BEGIN
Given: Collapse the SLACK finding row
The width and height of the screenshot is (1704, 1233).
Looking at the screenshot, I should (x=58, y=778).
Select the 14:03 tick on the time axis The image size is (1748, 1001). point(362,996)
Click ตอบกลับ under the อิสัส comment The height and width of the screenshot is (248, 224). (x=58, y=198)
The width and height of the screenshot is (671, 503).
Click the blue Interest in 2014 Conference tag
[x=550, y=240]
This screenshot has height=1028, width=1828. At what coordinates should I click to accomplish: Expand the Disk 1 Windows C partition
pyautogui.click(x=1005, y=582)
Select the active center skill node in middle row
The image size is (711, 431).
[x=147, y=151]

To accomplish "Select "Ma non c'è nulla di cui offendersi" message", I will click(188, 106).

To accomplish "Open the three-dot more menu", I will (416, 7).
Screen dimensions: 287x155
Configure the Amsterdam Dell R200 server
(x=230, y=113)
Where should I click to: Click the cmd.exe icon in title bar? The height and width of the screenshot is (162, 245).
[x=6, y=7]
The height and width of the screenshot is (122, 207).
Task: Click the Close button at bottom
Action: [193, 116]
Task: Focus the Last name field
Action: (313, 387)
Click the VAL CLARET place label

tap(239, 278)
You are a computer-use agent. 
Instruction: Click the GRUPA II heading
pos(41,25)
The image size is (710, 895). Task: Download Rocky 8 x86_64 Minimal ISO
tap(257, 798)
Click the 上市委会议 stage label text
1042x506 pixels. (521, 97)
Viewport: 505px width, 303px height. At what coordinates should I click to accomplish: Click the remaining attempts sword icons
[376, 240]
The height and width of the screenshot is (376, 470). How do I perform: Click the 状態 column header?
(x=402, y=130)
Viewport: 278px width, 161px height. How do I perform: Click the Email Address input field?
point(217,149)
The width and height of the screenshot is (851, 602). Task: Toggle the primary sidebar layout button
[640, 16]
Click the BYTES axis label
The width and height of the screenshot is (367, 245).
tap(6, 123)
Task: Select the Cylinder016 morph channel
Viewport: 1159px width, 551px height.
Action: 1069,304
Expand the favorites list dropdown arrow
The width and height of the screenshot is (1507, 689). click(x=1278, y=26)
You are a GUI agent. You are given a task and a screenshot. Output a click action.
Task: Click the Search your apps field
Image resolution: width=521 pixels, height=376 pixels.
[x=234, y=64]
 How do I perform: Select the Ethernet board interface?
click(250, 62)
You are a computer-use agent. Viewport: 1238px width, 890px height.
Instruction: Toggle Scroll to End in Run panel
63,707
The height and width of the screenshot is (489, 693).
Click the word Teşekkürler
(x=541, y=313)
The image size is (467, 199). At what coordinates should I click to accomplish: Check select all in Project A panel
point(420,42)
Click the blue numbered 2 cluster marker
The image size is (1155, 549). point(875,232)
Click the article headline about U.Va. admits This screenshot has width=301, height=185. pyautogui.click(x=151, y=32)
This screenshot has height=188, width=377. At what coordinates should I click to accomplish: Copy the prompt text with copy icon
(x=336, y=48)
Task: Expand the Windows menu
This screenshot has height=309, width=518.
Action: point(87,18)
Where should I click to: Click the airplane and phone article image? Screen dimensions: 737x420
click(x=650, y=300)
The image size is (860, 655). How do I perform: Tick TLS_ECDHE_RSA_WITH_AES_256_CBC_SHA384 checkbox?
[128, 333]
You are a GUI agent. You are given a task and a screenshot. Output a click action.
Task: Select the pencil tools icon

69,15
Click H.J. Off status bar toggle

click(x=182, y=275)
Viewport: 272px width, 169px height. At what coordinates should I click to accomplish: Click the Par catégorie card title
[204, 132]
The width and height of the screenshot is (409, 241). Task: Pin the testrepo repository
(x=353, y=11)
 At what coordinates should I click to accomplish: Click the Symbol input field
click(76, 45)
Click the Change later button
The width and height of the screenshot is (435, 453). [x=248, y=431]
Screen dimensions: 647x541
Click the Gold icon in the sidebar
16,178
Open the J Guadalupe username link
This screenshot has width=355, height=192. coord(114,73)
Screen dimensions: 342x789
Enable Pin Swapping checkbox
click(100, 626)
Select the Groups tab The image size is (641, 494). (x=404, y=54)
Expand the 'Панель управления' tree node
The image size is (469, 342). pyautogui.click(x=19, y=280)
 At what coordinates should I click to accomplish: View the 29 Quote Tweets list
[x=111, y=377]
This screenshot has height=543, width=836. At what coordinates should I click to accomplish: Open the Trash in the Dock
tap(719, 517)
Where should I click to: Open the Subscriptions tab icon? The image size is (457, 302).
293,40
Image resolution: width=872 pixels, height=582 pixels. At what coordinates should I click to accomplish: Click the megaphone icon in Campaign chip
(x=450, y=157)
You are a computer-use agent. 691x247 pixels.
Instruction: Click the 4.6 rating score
END
Pull every line containing "menu" out of the material and copy it.

To accomplish "Open the three-dot more menu", I will (416, 7).
Task: Expand the Windows menu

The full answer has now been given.